Daring and the Duke (The Bareknuckle Bastards #3)(3)



“Promise to take me when you leave,” she whispered into the quiet.

His lips set into a firm line, his promise written in the lines of his face, older than it should be. Younger than it would have to become. He nodded once. Firm. Certain. “And I’ll make sure you have jewels.”

She rolled onto her own back, her skirts haphazard in the grass. “See that you do,” she jested. “And gold thread for all my gowns.”

“I shall keep you in spools of it.”

“Yes, please,” she said. “And a lady’s maid with a particular skill for hair.”

“You’re very demanding for a country girl,” he teased.

She turned a grin on him. “I’ve had a lifetime to prepare my requirements.”

“Do you think you’re ready for London, country girl?”

The smile faded into a mock scowl. “I think I shall do just fine, city boy.”

He laughed, and the rare sound filled the space around them, warming her. And in that moment, something happened. Something strange and unsettling and wonderful and weird. That sound, like nothing in the wide world, unlocked her.

Suddenly, she could feel him. Not simply the warmth of him along her side, where they touched from shoulder to hip. Not only the place where his elbow rested beside her ear. Not just the feel of his touch in her curls as he extracted a leaf from them. All of him. The even rise and fall of his breath. His sure stillness. And that laugh . . . his laugh.

“Whatever happens, promise you won’t forget me,” she said quietly.

“I shan’t be able to. We’ll be together.”

She shook her head. “People leave.”

His brow furrowed and she could hear the force in his words. “I don’t. I won’t.”

She nodded. But still, “Sometimes you don’t choose it. Sometimes people just . . .”

His gaze softened with understanding and he heard the reference to her mother in the trail of her words. He rolled toward her, and they were facing each other now, cheeks on their bent arms, close enough for secrets. “She would have stayed if she could,” he said, firmly.

“You don’t know that,” she whispered, hating the sting of the words behind the bridge of her nose. “I was born and she died, and she left me with a man who was not my father, who gave me a name that is not my own, and I’ll never know what would have happened if she’d lived. I’ll never know if . . .”

He waited. Ever patient, as though he would wait for her for a lifetime.

“I’ll never know if she would have loved me.”

“She would have loved you.” The answer was instant.

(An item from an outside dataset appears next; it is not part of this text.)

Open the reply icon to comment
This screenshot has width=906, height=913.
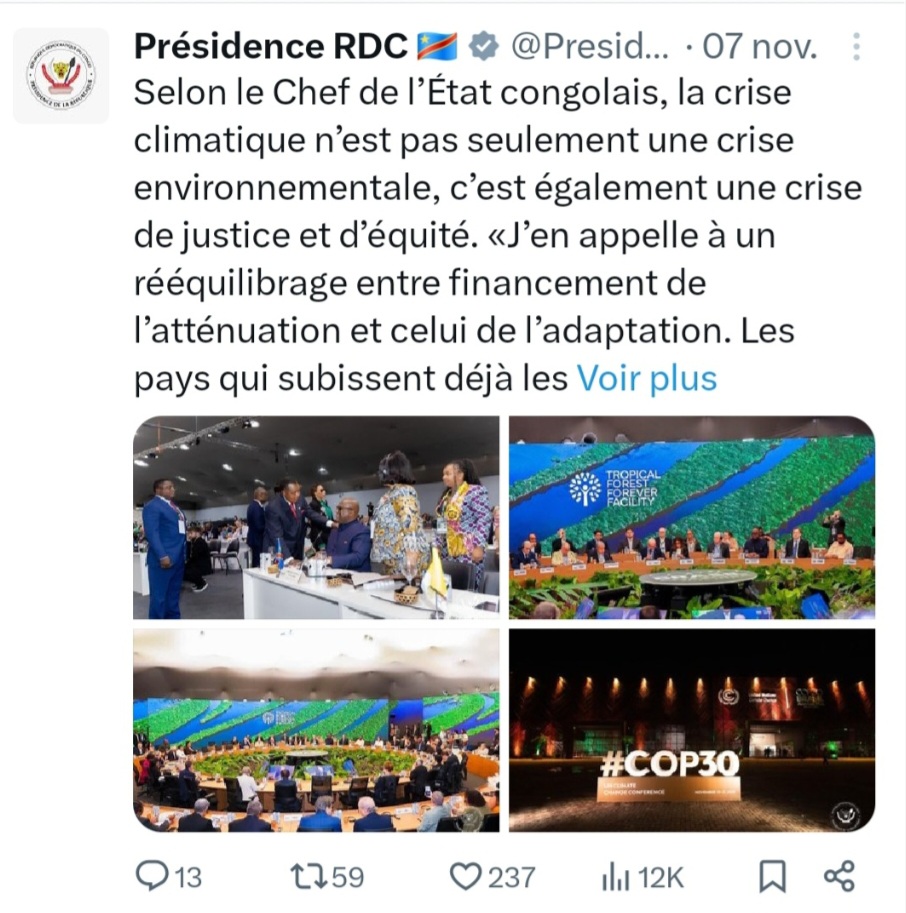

She shook her head, closing her eyes. Wanting to believe him. “She didn’t even name me.”

“She would have. She would have named you, and it would have been something beautiful.”

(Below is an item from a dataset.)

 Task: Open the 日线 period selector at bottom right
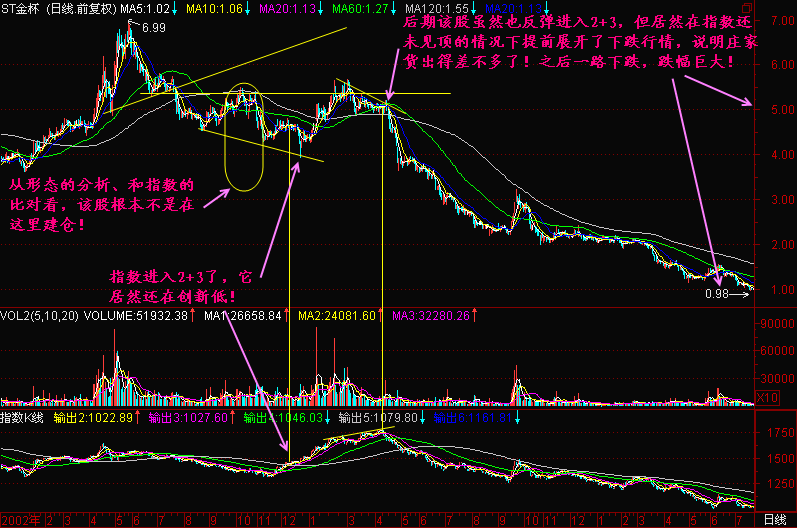(x=774, y=520)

The certainty in his words had her meeting his gaze, sure and unyielding. “Not Robert, then?”

He didn’t smile. Didn’t laugh. “She would have named you for what you were. For what you deserved. She would have given you the title.”

Understanding dawned.

And then he whispered, “Just as I would do.”

Everything stopped. The rustle of leaves in the canopy, the shouts of his brothers in the stream beyond, the slow creep of the afternoon, and she knew, in that moment, that he was about to give her a gift that she’d never imagined she’d receive.

She smiled at him, her heart pounding in her chest. “Tell me.”

She wanted it on his lips, in his voice, in her ears. She wanted it from him, knowing it would make it impossible for her to ever forget him, even after he left her behind.

He gave it to her.

“Grace.”





Chapter Two



London

Autumn 1837



“To Dahlia!”

A raucous cheer rose in reply to the shout, the crush of people in the central room of 72 Shelton Street—a high-end club and the best kept secret of London’s smartest, savviest, most scandalous women—turning in unison to toast its proprietress.

The woman known as Dahlia stilled at the bottom of the central staircase, taking in the massive space, already packed with club members and guests despite the early hour. She offered the assembly a wide, glittering smile. “Drink up, my lovelies, you’ve a night to remember ahead of you!”

“Or to forget!” came a boisterous retort from the far end of the room. Dahlia recognized the voice instantly as that of one of London’s merriest widows—a marchioness who had invested in 72 Shelton Street from the earliest days, and loved it more than her own home. Here, a merry mar chioness was afforded the privacy she never received in Grosvenor Square. Her lovers, too, received that privacy.

The masked crowd laughed in unison, and Dahlia was freed from their collective attention just long enough for her lieutenant, Zeva, to appear at her side. The tall, willowy, dark-haired beauty had been with her since the earliest days of the club and managed the ins and outs of the membership—ensuring that whatever they wished was theirs for the taking.

“Already a crush,” Zeva said.

Dahlia checked the watch at her waist. “About to be more of one.”

It was early, just past eleven; much of London only now able to sneak away from their boring dinners and dances, making their excuses with megrims and delicate constitutions. Dahlia smirked at the thought, knowing the way the club’s membership used the perceived weakness of the fairer sex to take what they wished beneath the notice of society.